- Also known as: Anastasia Lovelis
- Born: Stacy Morze
- Origin: Philadelphia
- Genres: Pop, Alternative
- Occupations: Drummer, actress, singer-songwriter
- Instruments: drums, percussion, vocals
- Website: http://www.analovelis.com

= Stacy Morze =

American actor and musician

Stacy Morze is an American actress and musician best known for her role as Grace 'Lambchops' Lamb in Fame, and as the drummer for post punk group Uke til U Puke.

== Biography ==
Born in Philadelphia, Pennsylvania, Ana Lovelis starred in Annie on Broadway. While at Nazareth Academy High School she participated in many high school musicals. She was lead singer for the group The Brat Pack, that opened for Pretty Poison at a local teen club in the 1980s called Mardi Gras. After graduating from high school, Lovelis auditioned for the musical Fame, and won the original role of Grace Lambchops. It opened in Miami at the Coconut Grove Playhouse, then went on to Philadelphia and Baltimore. Ana ended up moving to New York City.

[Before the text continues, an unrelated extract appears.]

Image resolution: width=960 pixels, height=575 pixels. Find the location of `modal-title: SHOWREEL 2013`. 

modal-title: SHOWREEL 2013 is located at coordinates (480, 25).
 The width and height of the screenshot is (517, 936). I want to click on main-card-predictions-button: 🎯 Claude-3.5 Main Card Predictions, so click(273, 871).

In 1999, Lovelis legally changed her name from "Stacy Morze" to "Ana Lovelis". She has a solo career and in 2004 released an album in the United States and Japan called Nothing But Love (Postal Service Madness) under DKE Records (US) and Trident Style (Japan). More recently, in April 2008 she released her second album digitally under her own label, Fallenwoman Music, entitled "Love Hit Ya Like a Train". Currently Ana lives in Los Angeles, California and was the lead singer for Doxy which was active in the Los Angeles Live Music Scene from 2004 to 2007.
She is the mother of Nia and Rena Lovelis from Hey Violet.

She has accompanied her daughters on tour since they began touring with 5 Seconds of Summer.

In August 2016 she started a podcast called True Lovelis where she answers questions and offers advice to listeners.

Lovelis was one of the investors of the Witch's Cottage, located in North Hollywood, Los Angeles.